= Raffaele Giacomelli =

Raffaele Giacomelli (5 April 1878, Rome – 13 December 1956, Rome) was an aeronautical engineer, linguist, dialectologist, and historian of science.

His father was Francesco Giacomelli, of Bolognese origin, first astronomer at the R. Osservatorio del Campidoglio, and his mother was Maria née Marucchi, from a family of scholars. Raffaele Giacomelli's paternal great-grandfather, Raffaele, jurist, had been rector of the University of Bologna, and his uncle, Orazio Marucchi, was a famous archaeologist.

After secondary school at liceo Nazareno Roma, he enrolled at the Sapienza University of Rome, where he obtained his degrees in mathematics and natural sciences. After some years of secondary school teaching, he served from 1913 to 1918, with the rank of captain of military engineering, in the aeronautical service at the Italian Air Force base at Vigna di Valle (about 40 kilometers northwest of Rome). From 1920 to 1930 he worked for the central aeronautical institute at the Ministry of Aeronautics as editor-in-chief of technical publications; he was a lecturer, and was later responsible for the library, at the experimental aeronautical institute of Rome. From 1930 to 1940, he was the director of research and development in aeronautics. Giacomelli became in 1928 a libero docente teaching the history of mechanics at the School of Engineering of the Sapienza University of Rome from 1928 to 1948. From 1920 to 1924 he directed and edited the annual publication of the Atti dell'Associazione italiana di aeronautica, which was transformed in 1925 into the journal Aerotecnica, of which he was editor-in-chief from 1925 to 1948.
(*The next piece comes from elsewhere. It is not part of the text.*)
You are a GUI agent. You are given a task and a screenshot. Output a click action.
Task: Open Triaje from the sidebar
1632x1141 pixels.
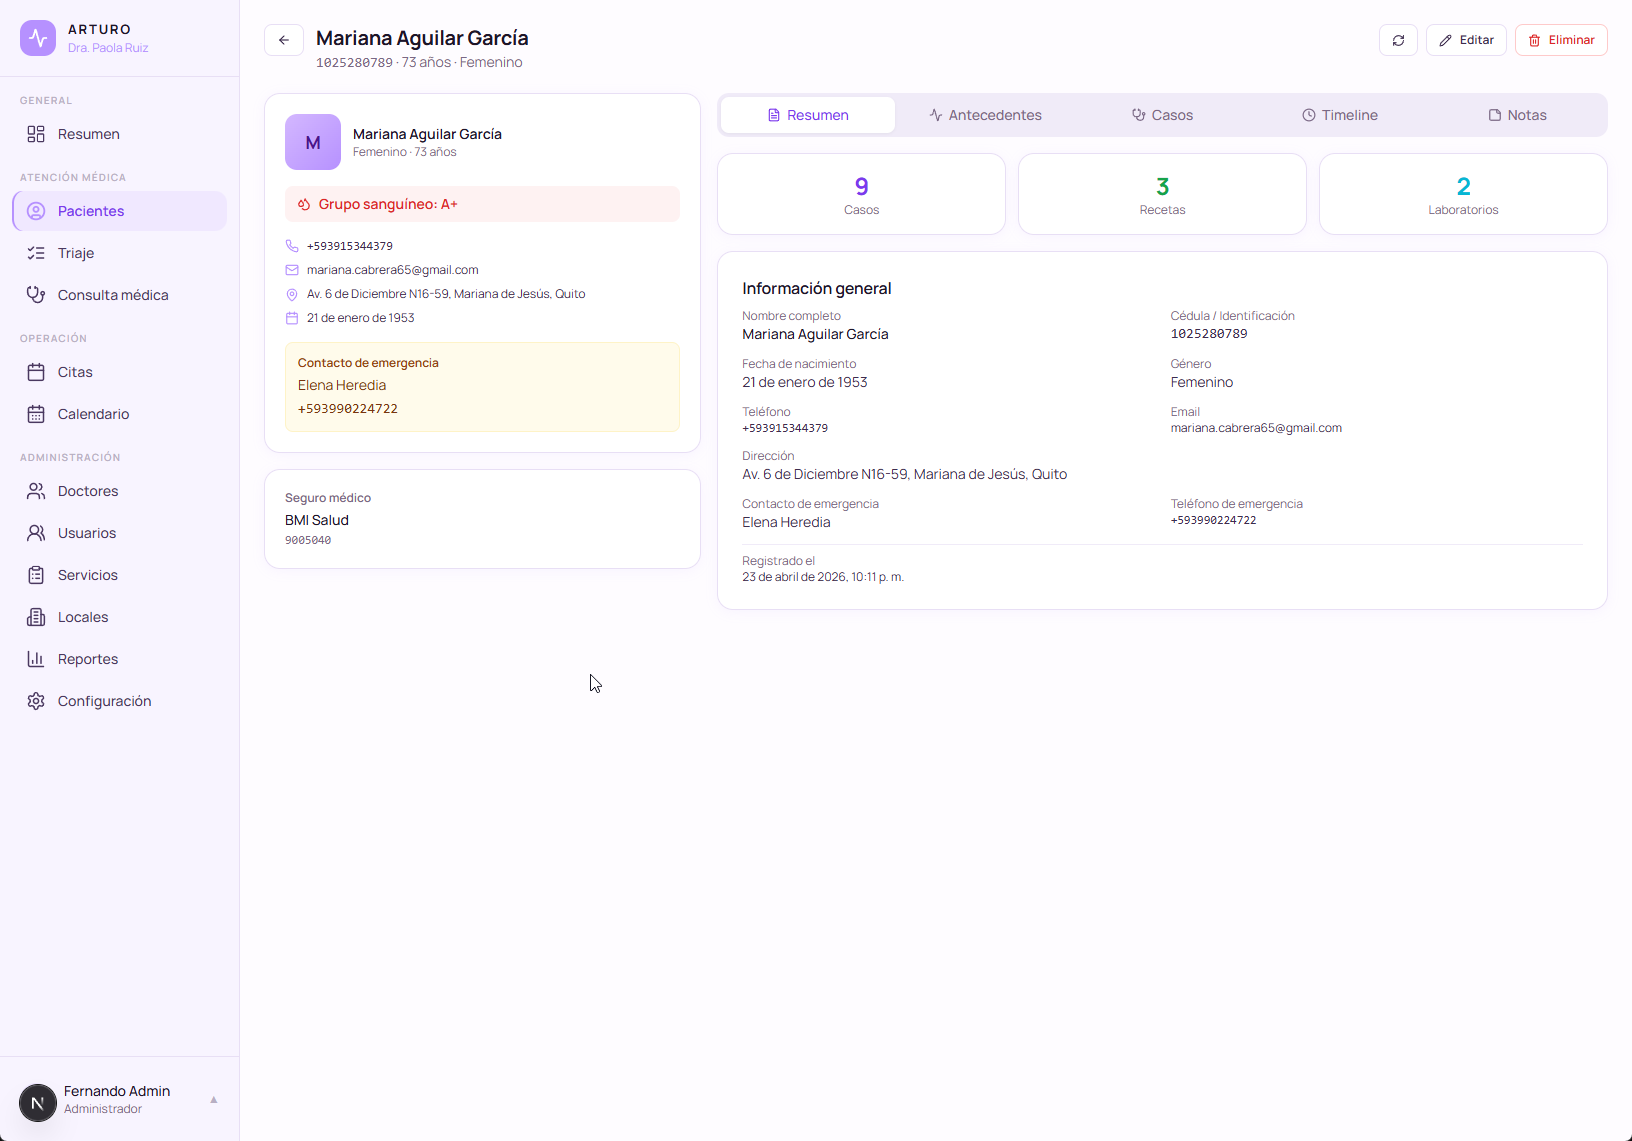click(x=76, y=253)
He was an invited speaker at the International Congress of Mathematicians in 1908 in Rome. The road Via Giacomelli at Vigna di Valle is named in his honor.

==Selected publications==
- "An Historical Survey of Italian Aeronautics." The Aeronautical Journal 33, no. 226 (1929): 947–964.
- "The aerodynamics of Leonardo da Vinci." The Aeronautical Journal 34, no. 240 (1930): 1016–1038.
- "Flight in Nature and in Science." The Aeronautical Journal 36, no. 259 (1932): 578–597.
- Gli scritti di Leonardo da Vinci sul volo. G. Bardi, 1936; 366 pages, with preface by Cristoforo Ferrari
- Terrorismo aereo nella teoria e nella realtà. Roma : Associazione italiana d'aerotecnica, 1945.
- Bomba atomica e distruzioni in massa. Roma, Editoriale aeronautico, 1947.
  - translated as: Atom bomb and mass destruction. Roma, Editoriale aeronautico, 1947.